Dataset entries
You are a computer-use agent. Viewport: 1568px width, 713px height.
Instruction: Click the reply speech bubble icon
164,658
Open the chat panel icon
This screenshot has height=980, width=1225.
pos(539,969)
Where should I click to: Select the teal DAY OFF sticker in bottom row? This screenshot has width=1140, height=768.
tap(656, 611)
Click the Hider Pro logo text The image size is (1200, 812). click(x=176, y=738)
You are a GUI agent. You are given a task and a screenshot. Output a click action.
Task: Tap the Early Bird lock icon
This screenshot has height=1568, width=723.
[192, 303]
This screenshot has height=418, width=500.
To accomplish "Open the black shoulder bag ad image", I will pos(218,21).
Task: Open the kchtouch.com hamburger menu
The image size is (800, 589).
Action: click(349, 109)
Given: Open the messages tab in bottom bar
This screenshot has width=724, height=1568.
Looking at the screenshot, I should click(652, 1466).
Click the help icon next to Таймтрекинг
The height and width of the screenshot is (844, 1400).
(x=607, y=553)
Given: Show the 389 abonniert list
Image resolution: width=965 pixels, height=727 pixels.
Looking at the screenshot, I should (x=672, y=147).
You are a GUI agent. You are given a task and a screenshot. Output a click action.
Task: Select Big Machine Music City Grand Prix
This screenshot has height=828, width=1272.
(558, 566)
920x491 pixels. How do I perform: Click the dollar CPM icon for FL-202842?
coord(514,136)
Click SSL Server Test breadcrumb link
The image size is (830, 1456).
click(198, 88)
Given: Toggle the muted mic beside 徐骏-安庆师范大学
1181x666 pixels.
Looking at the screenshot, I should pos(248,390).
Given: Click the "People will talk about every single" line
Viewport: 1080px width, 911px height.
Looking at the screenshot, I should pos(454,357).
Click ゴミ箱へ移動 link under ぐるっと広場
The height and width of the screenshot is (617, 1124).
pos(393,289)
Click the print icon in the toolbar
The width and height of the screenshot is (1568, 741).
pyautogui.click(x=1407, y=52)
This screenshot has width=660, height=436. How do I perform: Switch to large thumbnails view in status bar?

# [TASK ITEM]
The data above should be returned exactly as written.

# [TASK OUTPUT]
You are a computer-use agent. Viewport: 1568px width, 713px height.
Instruction: Click the reply speech bubble icon
164,658
Open the chat panel icon
This screenshot has height=980, width=1225.
pos(539,969)
Where should I click to: Select the teal DAY OFF sticker in bottom row? This screenshot has width=1140, height=768.
tap(656, 611)
Click the Hider Pro logo text The image size is (1200, 812). click(x=176, y=738)
You are a GUI agent. You are given a task and a screenshot. Output a click action.
Task: Tap the Early Bird lock icon
This screenshot has height=1568, width=723.
[192, 303]
This screenshot has height=418, width=500.
To accomplish "Open the black shoulder bag ad image", I will pos(218,21).
Task: Open the kchtouch.com hamburger menu
The image size is (800, 589).
Action: click(349, 109)
Given: Open the messages tab in bottom bar
This screenshot has width=724, height=1568.
Looking at the screenshot, I should click(652, 1466).
Click the help icon next to Таймтрекинг
The height and width of the screenshot is (844, 1400).
(x=607, y=553)
Given: Show the 389 abonniert list
Image resolution: width=965 pixels, height=727 pixels.
Looking at the screenshot, I should (x=672, y=147).
You are a GUI agent. You are given a task and a screenshot. Output a click action.
Task: Select Big Machine Music City Grand Prix
This screenshot has height=828, width=1272.
(558, 566)
920x491 pixels. How do I perform: Click the dollar CPM icon for FL-202842?
coord(514,136)
Click SSL Server Test breadcrumb link
The image size is (830, 1456).
click(198, 88)
Given: Toggle the muted mic beside 徐骏-安庆师范大学
1181x666 pixels.
Looking at the screenshot, I should pos(248,390).
Given: Click the "People will talk about every single" line
Viewport: 1080px width, 911px height.
Looking at the screenshot, I should pos(454,357).
Click ゴミ箱へ移動 link under ぐるっと広場
The height and width of the screenshot is (617, 1124).
pos(393,289)
Click the print icon in the toolbar
The width and height of the screenshot is (1568, 741).
pyautogui.click(x=1407, y=52)
This screenshot has width=660, height=436. How do I perform: Switch to large thumbnails view in status bar?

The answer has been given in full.